SEITE →
Doch was genau ist ein Traditionalist? Ein Blick zurück darauf, wie die Dinge einst waren, könnte die Bedeutung des Begriffs wirkungsvoller vermitteln als die üblichen Versuche einer formalen Definition:

·   Einst gab es keinen in die gewöhnlichen Sprachen der Welt (= Landes-sprachen) übersetzten Ritus der Messe. Es gab nur die universale liturgische Sprache einer zeitlosen Kirche, wie man es sieht im uralten römischen Ritus, dessen organische Entwicklung beinahe unmerklich seit dem fünften Jahrhundert fortschritt, oder in den ehrwürdigen östlichen Riten, fast ebenso alt, die überwiegend dem rasenden liturgischen Vandalismus entgehen konnten, der die wichtigste Liturgie der Kirche verwüstet hat.

·   Einst gab es keine Altartische nach lutherischem Stil in unseren Kirchen, sondern ausschließlich auf Gott orientierte Hochaltäre, deren Aussehen allein den Sinn für Ehrfurcht und Andacht weckte.

·   Einst gab es keine Laien als Lektoren, Laien als „Kommunionhelfer“ oder Mädchen im Altarraum, sondern nur Priester, Diakone auf dem Weg zum Priestertum und männliche Altardiener, welche die hauptsächliche Ursache für eine Generation nach der anderen mit priesterlicher Berufung waren und die Seminarien füllten.

·   Einst gab es keine profane Musik während der Messe, sondern nur gregorianischen Choral oder Polyphonie, die Seele zur Kontemplation des Göttlichen bewegend – und eben nicht Klopfen mit den Füßen, Klatschen mit den Händen oder bloße Langeweile.

·   Einst gab es keine weitverbreiteten liturgischen Missbräuche. Im schlimmsten Fall gab es Priester, welche die traditionelle Messe verhuscht zelebrierten, aber innerhalb eines rubrizistischen, textlichen und musikalischen Rahmens, der trotz allem das zentrale Mysterium vor jeder Möglichkeit der Profanierung schützte und die höchste Würde des Gottesdienstes vor menschlicher Schwäche bewahrte.

AUFGEFÜHRTE EINTRÄGE →
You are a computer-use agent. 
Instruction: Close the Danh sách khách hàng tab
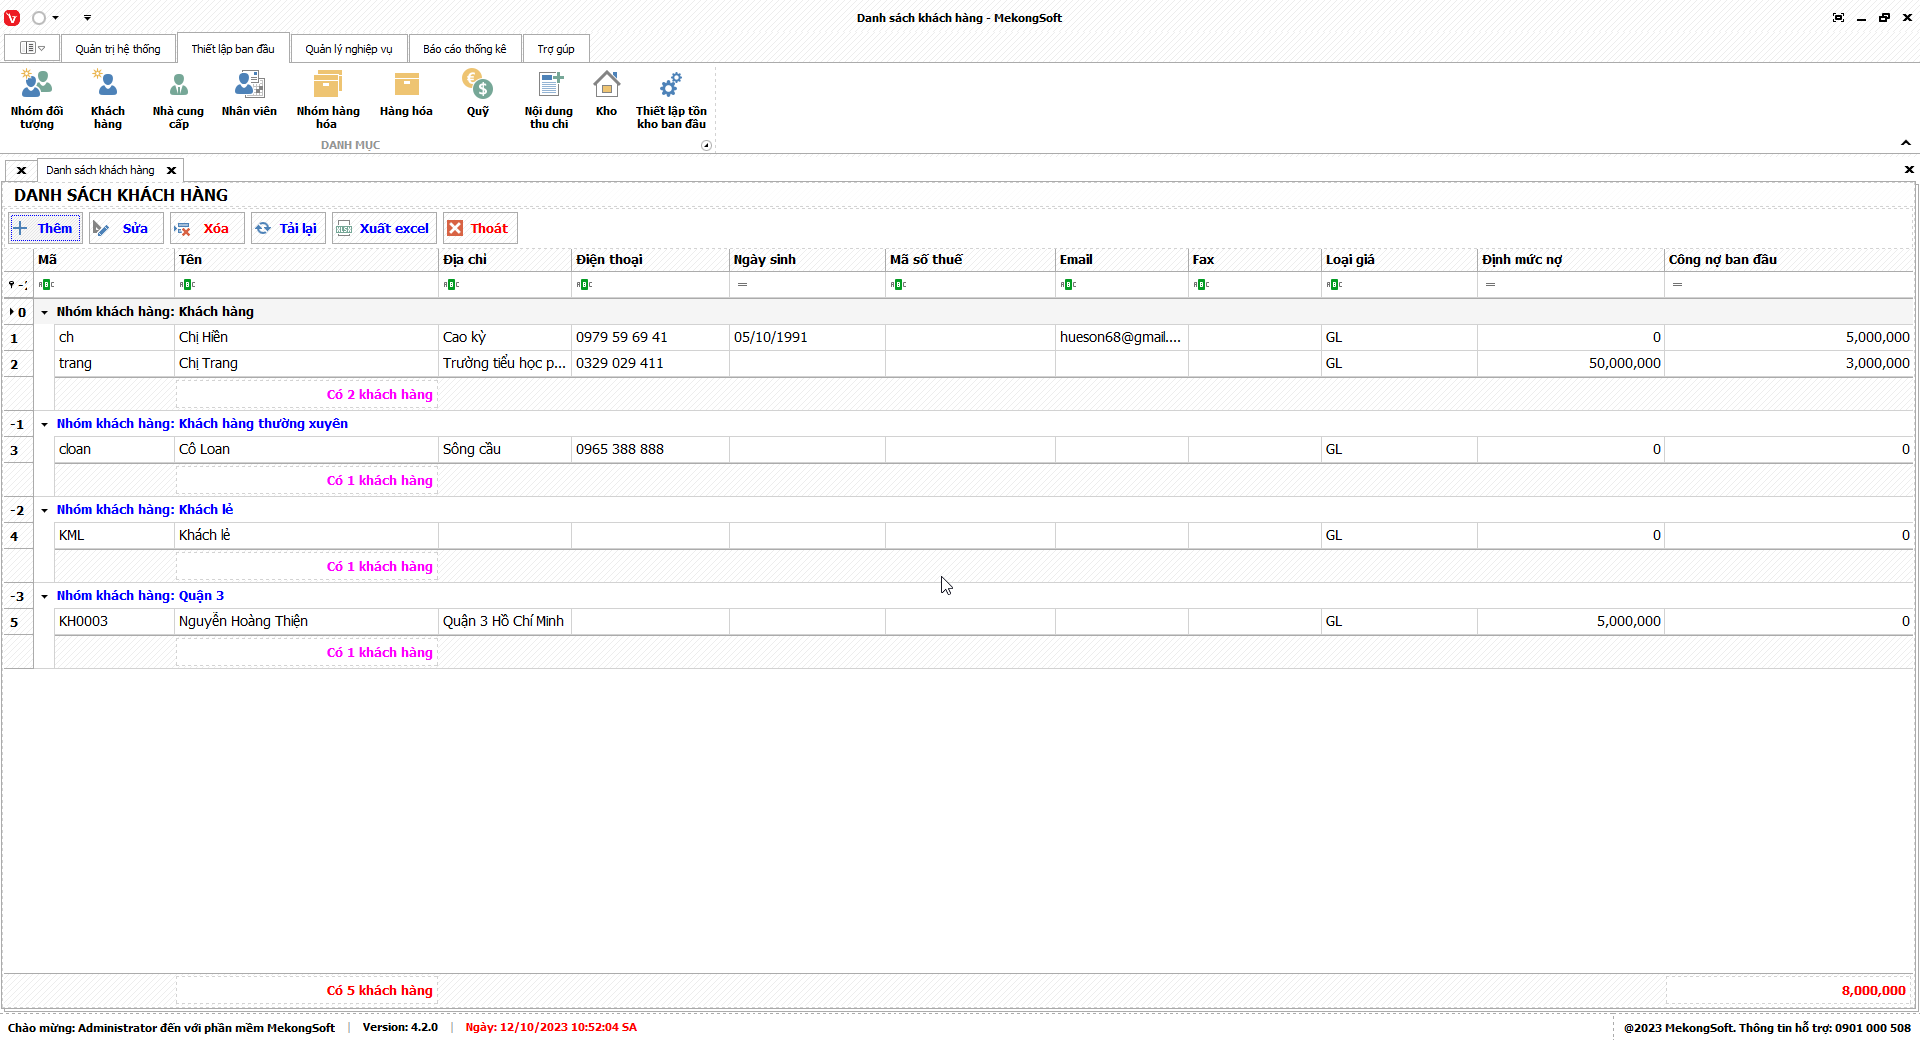(x=171, y=170)
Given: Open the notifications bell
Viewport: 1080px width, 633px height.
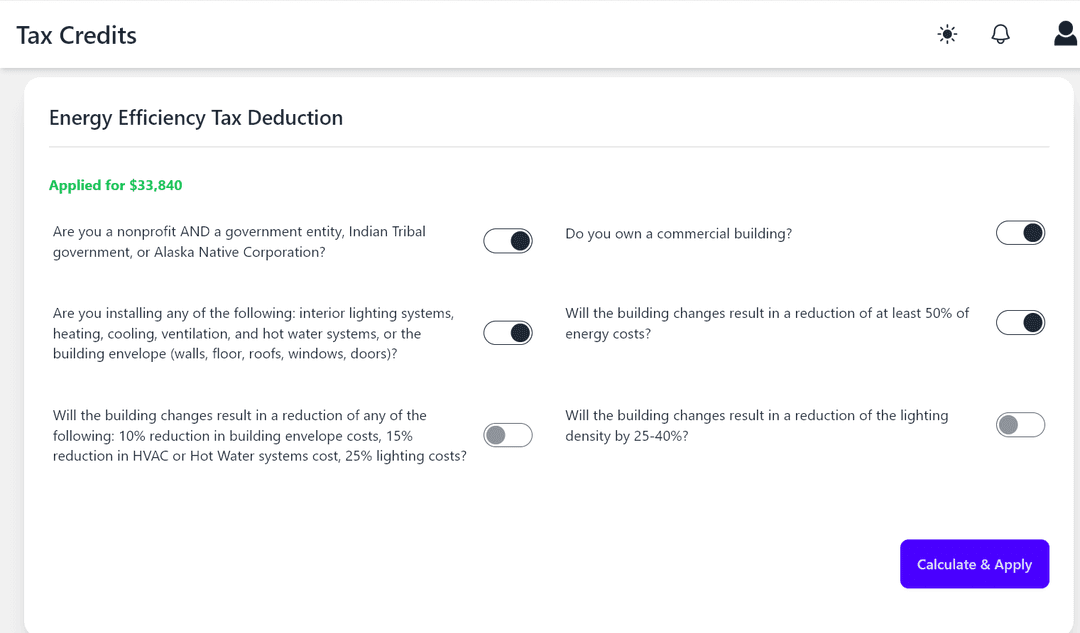Looking at the screenshot, I should pos(1000,34).
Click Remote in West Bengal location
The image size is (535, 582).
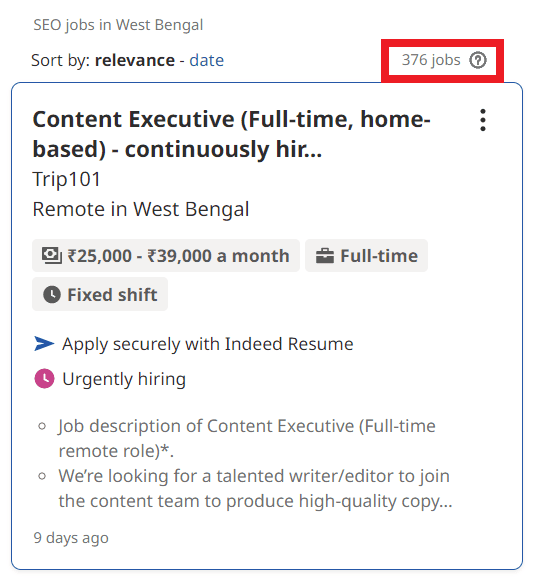click(x=141, y=209)
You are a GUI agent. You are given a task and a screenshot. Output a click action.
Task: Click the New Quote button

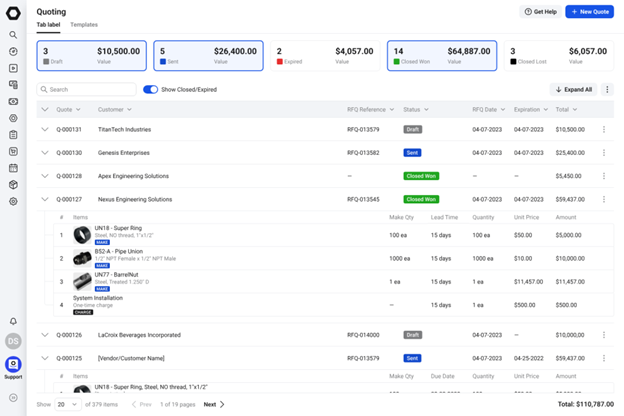(589, 12)
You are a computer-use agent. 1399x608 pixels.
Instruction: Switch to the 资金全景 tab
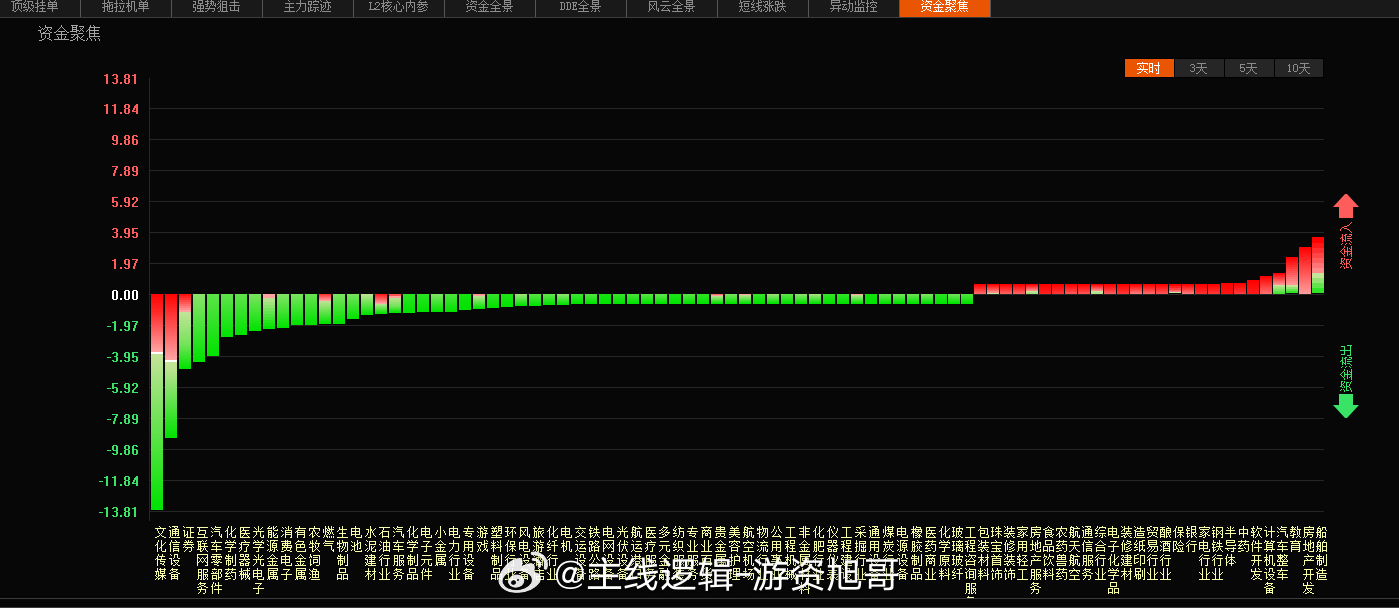coord(489,8)
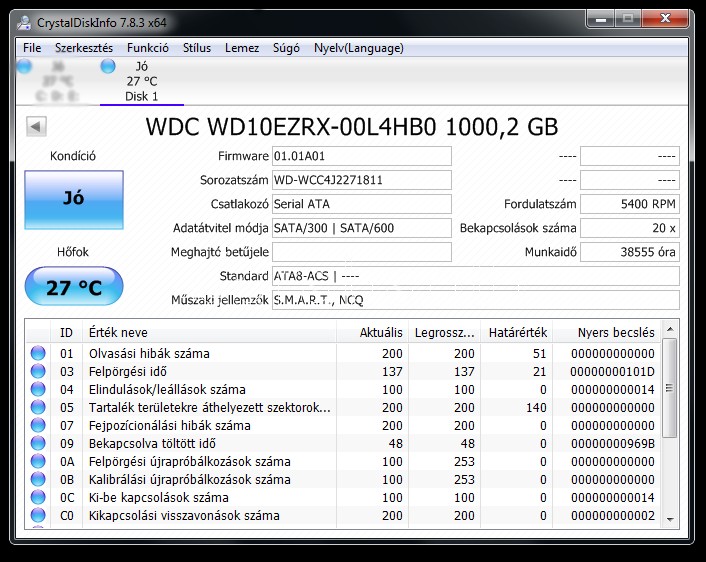Image resolution: width=706 pixels, height=562 pixels.
Task: Click the status orb for attribute 0C
Action: click(x=38, y=497)
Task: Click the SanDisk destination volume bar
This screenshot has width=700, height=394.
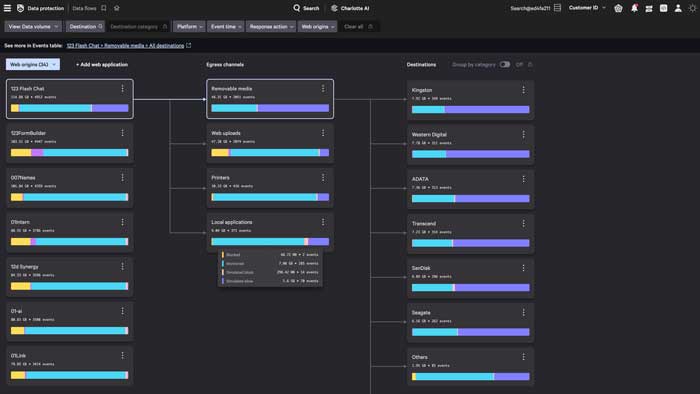Action: [471, 288]
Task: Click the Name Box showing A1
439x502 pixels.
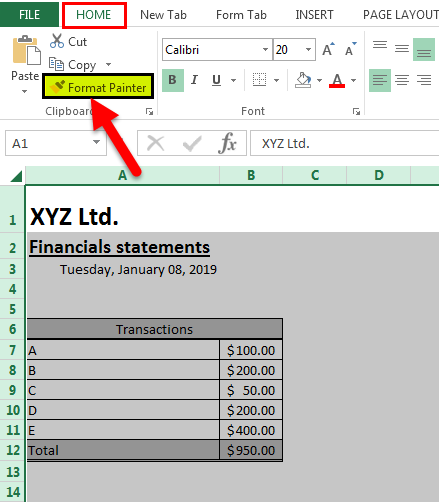Action: coord(56,143)
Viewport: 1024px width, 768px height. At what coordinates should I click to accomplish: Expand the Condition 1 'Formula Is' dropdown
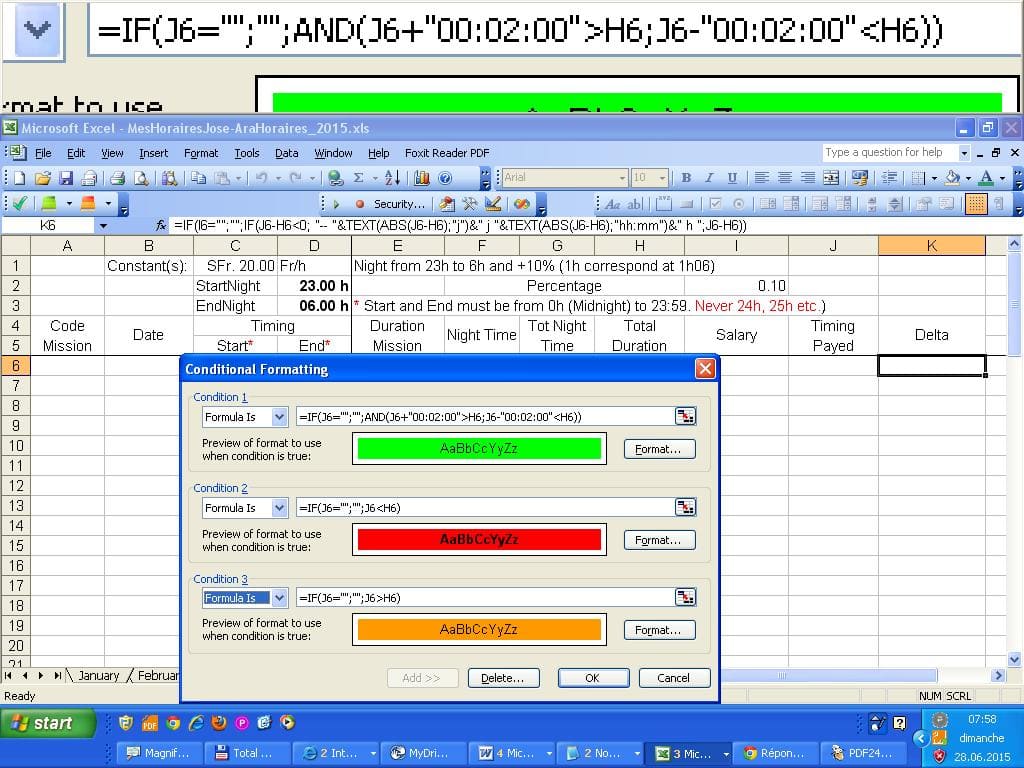[279, 417]
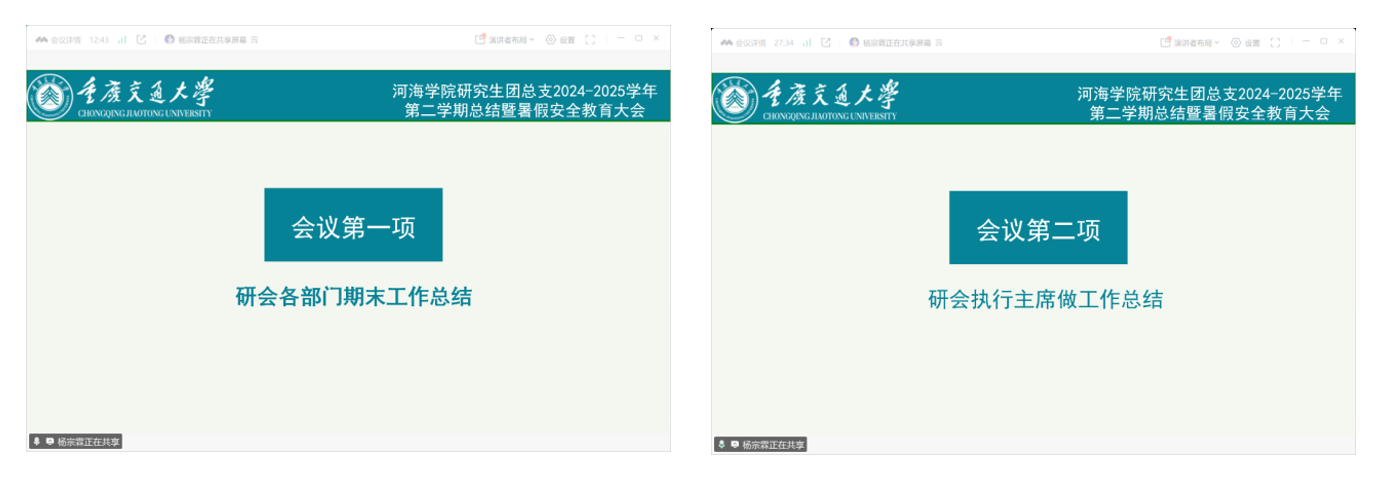Click microphone icon on right window's sharing label
Image resolution: width=1393 pixels, height=483 pixels.
pos(722,444)
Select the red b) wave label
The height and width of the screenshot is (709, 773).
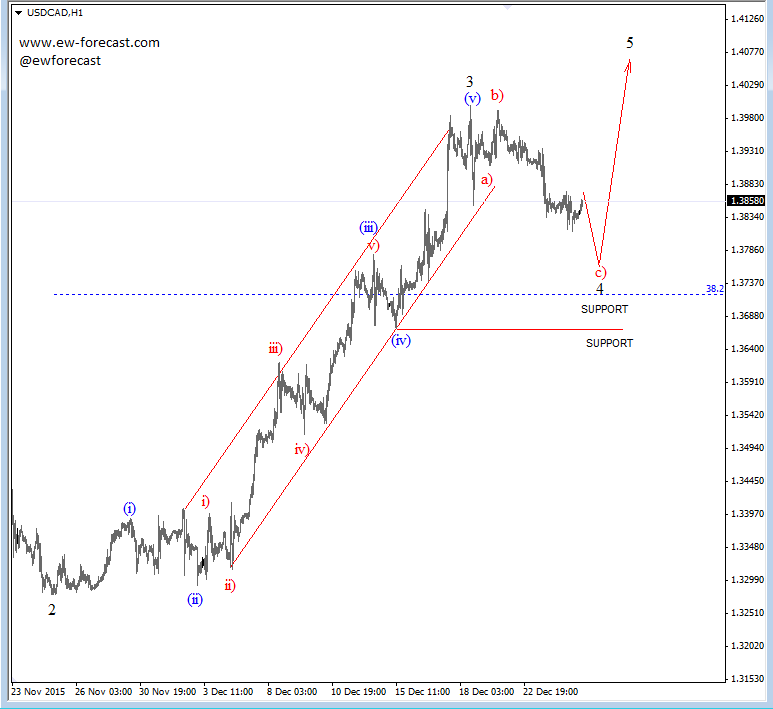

AUFGABE A →
Gib den Abschnitt der Seite von „Doch was genau“ bis einschließlich „Kirche verwüstet hat.“ wortgetreu aus.
AUFGABE B →
Seit welchem Jahrhundert schritt laut der Seite die organische Entwicklung des römischen Ritus fort?
AUFGABE C →
Stimmen die folgenden Aussagen mit der Seite überein? Antworte jeweils mit Ja oder Nein und belege es mit den entscheidenden Worten der Seite. (i) Früher dienten am Altar auch Mädchen. (ii) Während der Messe erklang einst nur gregorianischer Choral oder Polyphonie. (iii) Die östlichen Riten sind dem liturgischen Vandalismus vollständig entgangen.
Die Datensätze werden hier nicht gebraucht.

LÖSUNG A →
Doch was genau ist ein Traditionalist? Ein Blick zurück darauf, wie die Dinge einst waren, könnte die Bedeutung des Begriffs wirkungsvoller vermitteln als die üblichen Versuche einer formalen Definition:

·   Einst gab es keinen in die gewöhnlichen Sprachen der Welt (= Landes-sprachen) übersetzten Ritus der Messe. Es gab nur die universale liturgische Sprache einer zeitlosen Kirche, wie man es sieht im uralten römischen Ritus, dessen organische Entwicklung beinahe unmerklich seit dem fünften Jahrhundert fortschritt, oder in den ehrwürdigen östlichen Riten, fast ebenso alt, die überwiegend dem rasenden liturgischen Vandalismus entgehen konnten, der die wichtigste Liturgie der Kirche verwüstet hat.

LÖSUNG B →
Seit dem fünften Jahrhundert.

LÖSUNG C →
(i) Nein: „oder Mädchen im Altarraum, sondern nur Priester, Diakone auf dem Weg zum Priestertum und männliche Altardiener“
(ii) Ja: „sondern nur gregorianischen Choral oder Polyphonie“
(iii) Nein: „die überwiegend dem rasenden liturgischen Vandalismus entgehen konnten“